State regulators unveiled their latest crackdown on cryptocurrency businesses operating in New Jersey, arguing two of them – Zoptax LLC and Unocall – defrauded investors by selling unregistered securities, and need to suspend their business dealings in the state.
The measure announced Wednesday by Attorney General Gurbir Grewal is part of the international crackdown on cryptocurrencies known as “Operation Cryptosweep.”
Since May 2018, securities regulators have opened 130 separate investigations into businesses’ “initial coin offerings,” which are the crypto-market’s equivalent of the initial public offering that companies going public and entering the stock market offer to investors.
The most popular and well-known crypto-coin is Bitcoin, which like any other form of cryptocurrency can fluctuate wildly during short time-frames. Bitcoin started at several hundred dollars in 2014, peaking at nearly $20,000 per Bitcoin in December 2017 before reaching a low point of $8,000 last December. It is now valued at roughly $12,000 per Bitcoin.
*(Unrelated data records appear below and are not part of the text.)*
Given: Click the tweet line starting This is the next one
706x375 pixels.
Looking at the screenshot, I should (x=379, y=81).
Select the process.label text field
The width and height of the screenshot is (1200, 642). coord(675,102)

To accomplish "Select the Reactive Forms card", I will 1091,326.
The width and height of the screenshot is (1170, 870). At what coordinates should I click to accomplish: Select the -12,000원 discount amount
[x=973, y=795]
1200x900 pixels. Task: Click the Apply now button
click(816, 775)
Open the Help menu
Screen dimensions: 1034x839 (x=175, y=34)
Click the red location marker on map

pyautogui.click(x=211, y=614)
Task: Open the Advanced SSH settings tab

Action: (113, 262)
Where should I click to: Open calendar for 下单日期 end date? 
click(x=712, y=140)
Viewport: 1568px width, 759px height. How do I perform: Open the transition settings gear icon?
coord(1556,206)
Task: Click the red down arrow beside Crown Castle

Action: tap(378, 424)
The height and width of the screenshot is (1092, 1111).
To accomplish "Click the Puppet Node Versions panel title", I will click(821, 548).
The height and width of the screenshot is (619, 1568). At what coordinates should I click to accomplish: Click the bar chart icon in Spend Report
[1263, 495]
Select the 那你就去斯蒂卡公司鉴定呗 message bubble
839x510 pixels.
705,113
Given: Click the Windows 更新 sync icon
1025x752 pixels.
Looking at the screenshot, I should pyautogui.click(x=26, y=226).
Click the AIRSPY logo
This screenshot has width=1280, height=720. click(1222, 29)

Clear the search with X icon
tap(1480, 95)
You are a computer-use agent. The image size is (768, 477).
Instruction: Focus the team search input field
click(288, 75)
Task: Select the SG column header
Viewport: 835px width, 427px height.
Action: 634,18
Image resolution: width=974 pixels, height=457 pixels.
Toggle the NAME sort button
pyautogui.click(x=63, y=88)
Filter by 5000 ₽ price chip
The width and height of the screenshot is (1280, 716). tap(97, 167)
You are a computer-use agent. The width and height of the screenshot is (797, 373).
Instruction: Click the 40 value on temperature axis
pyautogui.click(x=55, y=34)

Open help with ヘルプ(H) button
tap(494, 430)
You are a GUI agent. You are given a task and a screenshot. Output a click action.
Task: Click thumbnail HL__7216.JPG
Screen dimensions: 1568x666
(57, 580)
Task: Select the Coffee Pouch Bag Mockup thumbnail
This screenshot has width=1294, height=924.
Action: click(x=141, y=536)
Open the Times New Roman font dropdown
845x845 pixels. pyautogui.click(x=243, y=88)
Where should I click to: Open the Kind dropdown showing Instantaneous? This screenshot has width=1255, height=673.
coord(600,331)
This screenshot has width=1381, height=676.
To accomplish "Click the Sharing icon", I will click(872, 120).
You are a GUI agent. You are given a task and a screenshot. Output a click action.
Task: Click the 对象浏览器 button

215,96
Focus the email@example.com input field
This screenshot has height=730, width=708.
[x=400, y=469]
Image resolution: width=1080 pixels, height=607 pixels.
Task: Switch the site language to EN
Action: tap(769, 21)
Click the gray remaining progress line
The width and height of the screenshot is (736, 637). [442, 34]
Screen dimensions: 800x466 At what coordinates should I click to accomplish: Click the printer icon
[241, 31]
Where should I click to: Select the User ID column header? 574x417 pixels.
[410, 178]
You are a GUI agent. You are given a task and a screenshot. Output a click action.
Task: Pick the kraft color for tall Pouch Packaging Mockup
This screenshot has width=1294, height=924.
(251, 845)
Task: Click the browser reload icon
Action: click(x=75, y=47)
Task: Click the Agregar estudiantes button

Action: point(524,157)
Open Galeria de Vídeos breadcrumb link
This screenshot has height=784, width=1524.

This fluctuation could provide an enormous risk to investors, as could its lack of state and federal regulation—something regulators have grappled with in recent years.
“With the price of Bitcoin increasing over the last few months and the announcement of Facebook’s Libra, there has been a sharp increase in public solicitations to invest in crypto-related products that appear on their face to be suspect,” state Bureau of Securities Chief Chris Gerold said Wednesday in a statement.
“The two actions today are a reminder to investors that investing in cryptocurrencies or crypto-related products have significant risks and investors must do their diligence before investing,” he added.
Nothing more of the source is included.